Before the annotation process, the SCG signals were filtered using a forward-backward third-order low-pass Butterworth filter with a cutoff frequency of 60 Hz to smooth the signal and attenuate any high-frequency noise, thus promoting peaks that were fiducial points. This filter was followed by a forward-backward third-order high-pass Butterworth filter with a cutoff frequency of 1 Hz to remove any low-frequency noise. The SCG signals were annotated in full length.

2.5 Conversion from manually annotated fiducial points to ground truth segmentation maps

The annotated fiducial points were converted into 19 binary SMs with the same number of samples as the corresponding SCG in order to convert the fiducial point timings into semantic segmentation maps that U-Net models are generally suitable for predicting. Additionally, the binary SMs represented intervals between the different fiducial point timings, which added temporal and contextual information for the U-Net to recognize. The fiducial points Es and Bd were determined by their subsequent valley fiducial and were therefore not included in the semantic segmentation.

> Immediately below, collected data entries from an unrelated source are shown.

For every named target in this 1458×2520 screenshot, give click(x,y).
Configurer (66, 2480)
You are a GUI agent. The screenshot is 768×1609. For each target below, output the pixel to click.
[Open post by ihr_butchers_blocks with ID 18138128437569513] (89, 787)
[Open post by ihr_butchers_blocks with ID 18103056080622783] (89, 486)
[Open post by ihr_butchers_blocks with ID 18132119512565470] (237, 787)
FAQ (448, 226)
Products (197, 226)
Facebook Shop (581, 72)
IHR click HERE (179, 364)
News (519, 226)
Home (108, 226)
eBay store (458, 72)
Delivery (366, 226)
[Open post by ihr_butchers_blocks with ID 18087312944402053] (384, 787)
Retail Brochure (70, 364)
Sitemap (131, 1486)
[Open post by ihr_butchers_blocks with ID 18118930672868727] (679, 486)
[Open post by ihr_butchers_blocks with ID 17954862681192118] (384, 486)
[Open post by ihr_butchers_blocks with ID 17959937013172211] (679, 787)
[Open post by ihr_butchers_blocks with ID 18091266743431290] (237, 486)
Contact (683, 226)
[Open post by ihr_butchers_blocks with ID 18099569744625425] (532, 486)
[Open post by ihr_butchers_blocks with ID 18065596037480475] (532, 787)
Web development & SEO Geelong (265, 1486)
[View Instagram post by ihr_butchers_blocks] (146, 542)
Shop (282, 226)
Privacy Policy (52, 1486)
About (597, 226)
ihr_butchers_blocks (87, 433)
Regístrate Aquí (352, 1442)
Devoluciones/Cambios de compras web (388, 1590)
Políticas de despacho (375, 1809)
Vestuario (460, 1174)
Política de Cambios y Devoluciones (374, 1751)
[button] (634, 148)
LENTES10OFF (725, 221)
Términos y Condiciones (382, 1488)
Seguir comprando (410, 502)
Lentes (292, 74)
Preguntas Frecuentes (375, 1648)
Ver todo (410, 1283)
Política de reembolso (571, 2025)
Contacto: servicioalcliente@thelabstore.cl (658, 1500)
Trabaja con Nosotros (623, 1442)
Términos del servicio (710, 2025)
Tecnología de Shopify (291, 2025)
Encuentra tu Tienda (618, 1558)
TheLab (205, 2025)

The process of converting the 11 manually annotated fiducial points to 19 SMs is illustrated in Figure 2 for one beat. The process was repeated for the entire signal. An SM was created for each unique combination of fiducial points in each complex independently, resulting in 15 SMs from the systolic complex, namely, Cs–Ds, Cs–Fs, Cs–Gs, Cs–Ks, Cs–Ls, Ds–Fs, Ds–Gs, Ds–Ks, Ds–Ls, Fs–Gs, Fs–Ks, Fs–Ls, Gs–Ks, Gs–Ls, and Ks–Ls, and three from the diastolic complex, namely, Cd–Dd, Cd–Ed, and Dd–Ed. The last SM was a no-event SM, indicating that no fiducial point interval was present.

Figure 2

Figure 2. The process of generating SMs for a single heartbeat. Each combination of fiducial points within each complex was identified, thus defining the unique intervals for which the samples in the corresponding SM were set to 1. In the no-event SM (SM19), these samples were set to 1, and the corresponding samples in all the other SMs were 0. Note that the signals were not segmented into beats prior to the annotation. This is just an illustration for one beat in a sequence for convenience.

Each SM had the same number of samples as the SCG. In each SM, the samples between the given set of fiducial points were set to 1 within a beat, while the others were set to 0, e.g., for the Cs–Ds SM, the samples within these fiducial points in the same beat were set to 1. Therefore, a sequence of consecutive samples assumed to be 1 in an SM would indicate the number of samples within the given fiducial point interval in each heartbeat. Such a sequence is referred to as a sequence of ones, i.e., each SM would include multiple sequences of ones. Finally, the 19th SM was created by setting each sample to 1 if all other SMs were 0 for that sample.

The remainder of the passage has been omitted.